_The task_: Copy out the records word for word, from the line containing "飼料作物作付け面積 (144, 357)" through the end of the records, including both the first and last lines, and leave the pictures out of your answer.

_Records for this exercise_:
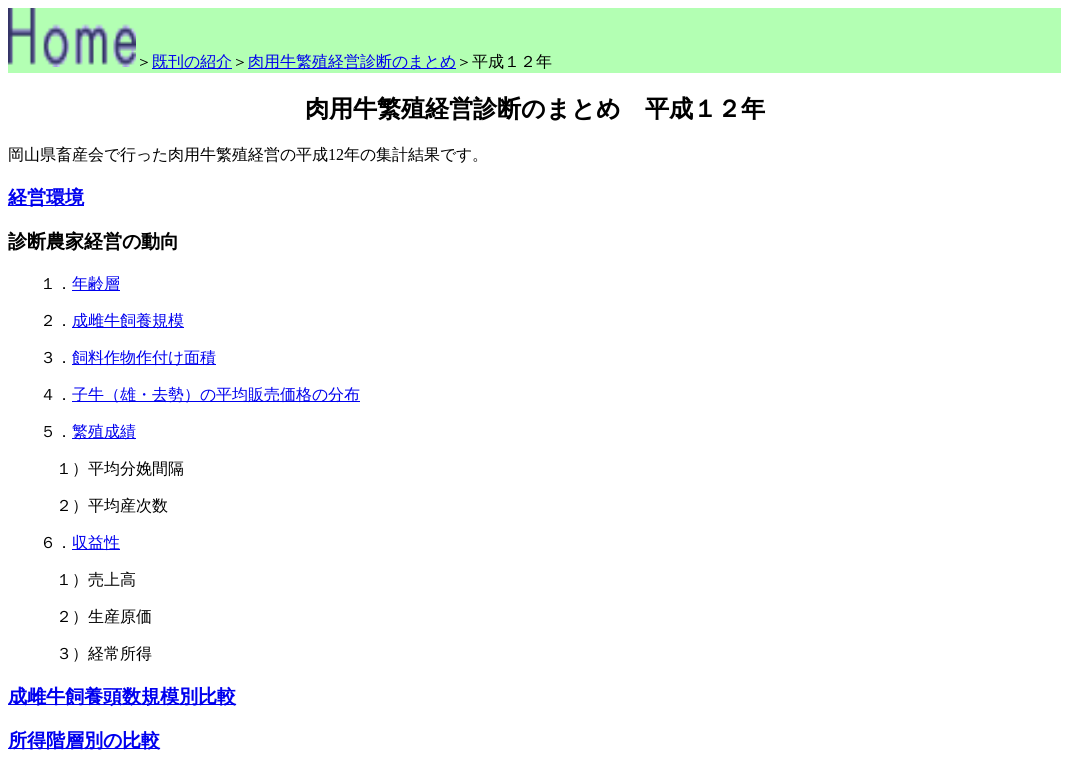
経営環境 (46, 197)
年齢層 (96, 283)
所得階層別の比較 (84, 740)
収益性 (96, 542)
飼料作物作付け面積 (144, 357)
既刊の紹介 (192, 61)
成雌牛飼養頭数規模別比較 (122, 696)
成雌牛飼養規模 (128, 320)
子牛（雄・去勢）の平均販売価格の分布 (216, 394)
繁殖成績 (104, 431)
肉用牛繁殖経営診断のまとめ (352, 61)
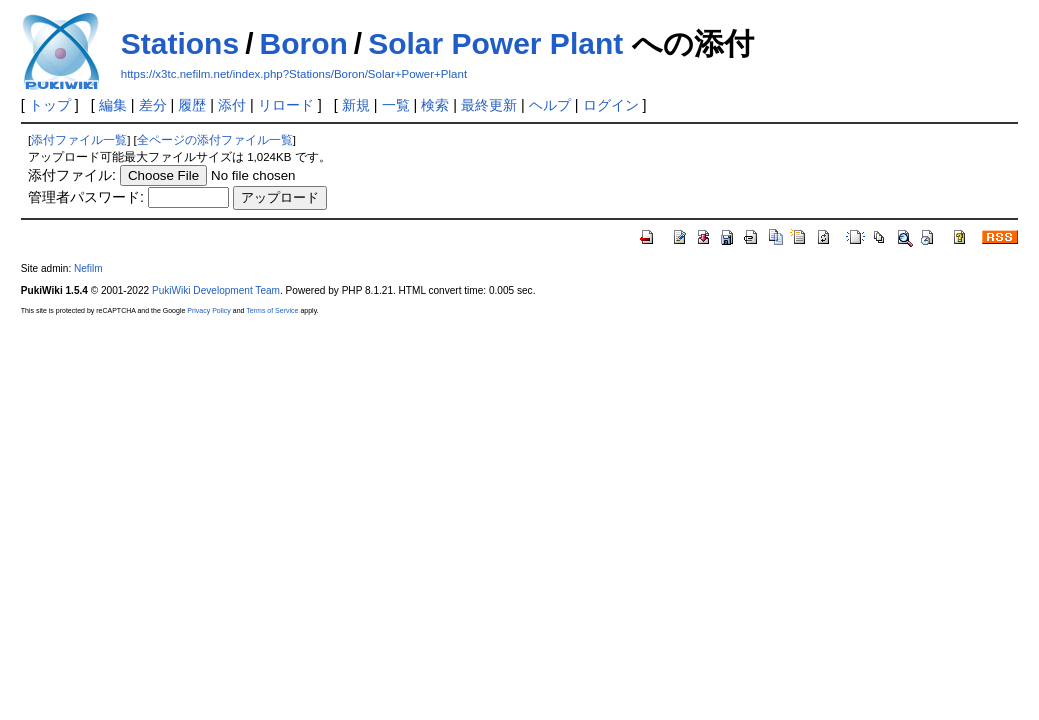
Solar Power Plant (495, 43)
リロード (286, 105)
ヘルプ (550, 105)
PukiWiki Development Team (216, 290)
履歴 (192, 105)
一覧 (396, 105)
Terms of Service (272, 310)
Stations (180, 43)
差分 (153, 105)
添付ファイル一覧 (79, 140)
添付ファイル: (72, 175)
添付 (232, 105)
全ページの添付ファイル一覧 (215, 140)
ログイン (611, 105)
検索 (435, 105)
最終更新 (489, 105)
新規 (356, 105)
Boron (303, 43)
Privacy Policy (209, 310)
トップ (50, 105)
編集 (113, 105)
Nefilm (88, 268)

_The result_:
飼料作物作付け面積 (144, 357)
既刊の紹介 (192, 61)
成雌牛飼養頭数規模別比較 (122, 696)
成雌牛飼養規模 (128, 320)
子牛（雄・去勢）の平均販売価格の分布 (216, 394)
繁殖成績 (104, 431)
肉用牛繁殖経営診断のまとめ (352, 61)
Solar Power Plant (495, 43)
リロード (286, 105)
ヘルプ (550, 105)
PukiWiki Development Team (216, 290)
履歴 (192, 105)
一覧 (396, 105)
Terms of Service (272, 310)
Stations (180, 43)
差分 (153, 105)
添付ファイル一覧 (79, 140)
添付ファイル: (72, 175)
添付 (232, 105)
全ページの添付ファイル一覧 (215, 140)
ログイン (611, 105)
検索 (435, 105)
最終更新 (489, 105)
新規 (356, 105)
Boron (303, 43)
Privacy Policy (209, 310)
トップ (50, 105)
編集 (113, 105)
Nefilm (88, 268)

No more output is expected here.